• Exercise details: Copy out the passage of the coffee bean thread below, starting at "Having read the" and ending at "(Aug 19, 2014)", with "rhubarb" changed to "blueberry".

# Any recommendations please



## Instant no more ! (Feb 17, 2015)

Hi , Can anyone recommend me some beans ( I grind my beans )

I am looking for a full flavour rich tasty bean ( Not bitter or strong )

I do understand taste varies , Have tried several rave beans , I would like to broaden my horizons

Having read the blurb re taste on some retailers sites " Tastes like rhubarb " Chocolate " Fudge " I tried them and did not get these tastes / flavours . Hmmm


----------



## Hal.E.Lujah (Aug 19, 2014)

Don't stress over getting certain flavours. It's very different for everyone and it's important to embrace that, especially when starting out. It's good that you're being honest about it so that when you do start discerning flavours you can say it with confidence.

I really enjoyed my Kopi Subsciption! It gives you a really good view at what is out there. There's also a 12 roaster challenge thingy that I saw on the forum, might be able to get involved there and share your experiences with others across the year.


----------



## Mrboots2u (May 10, 2013)

What basic flavours are you after ? Sweet ? Chcoclate ? Nutty ? Fruity ? Acidic ?

Not strong - and full doesn't give us a lot to recommend

If you don't want bitter perhaps stay away from a more developed darker roast .

• Stored records:
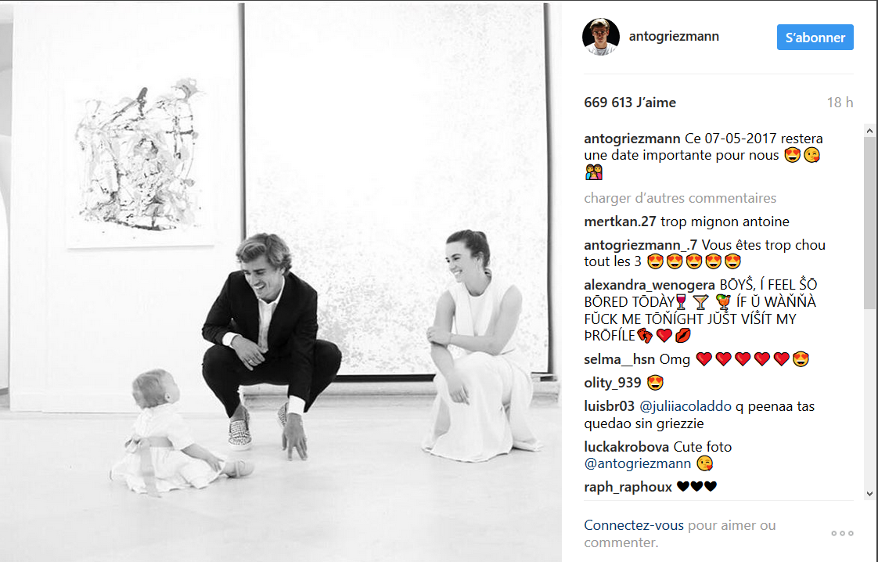878x562 pixels.
Task: Click the antogriezmann profile avatar
Action: click(601, 37)
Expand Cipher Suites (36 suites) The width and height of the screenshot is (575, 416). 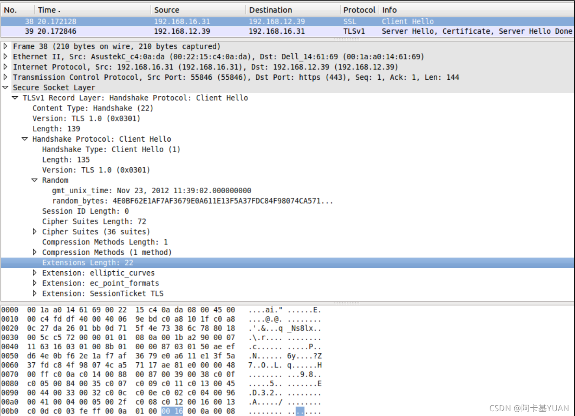pyautogui.click(x=35, y=231)
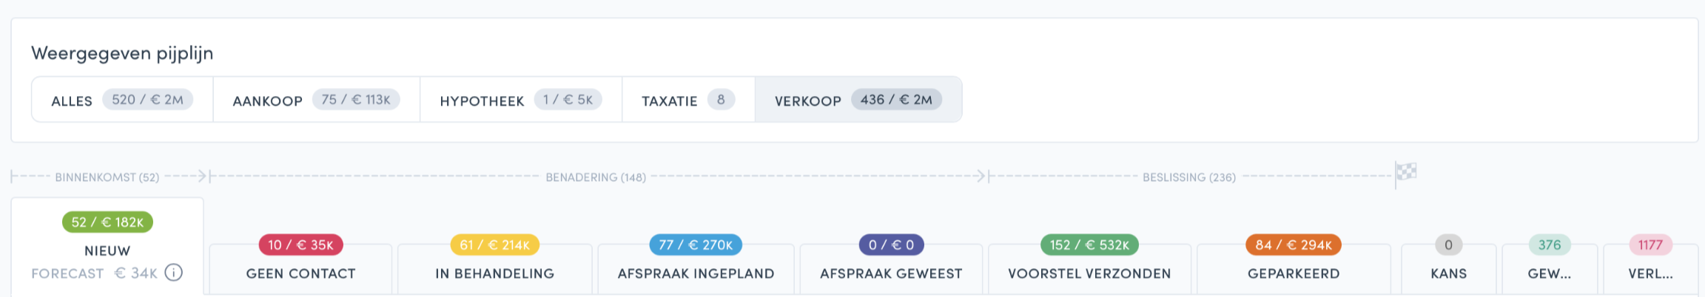Show the TAXATIE pipeline
This screenshot has width=1705, height=297.
(x=688, y=100)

• The output:
Having read the blurb re taste on some retailers sites " Tastes like blueberry " Chocolate " Fudge " I tried them and did not get these tastes / flavours . Hmmm


----------



## Hal.E.Lujah (Aug 19, 2014)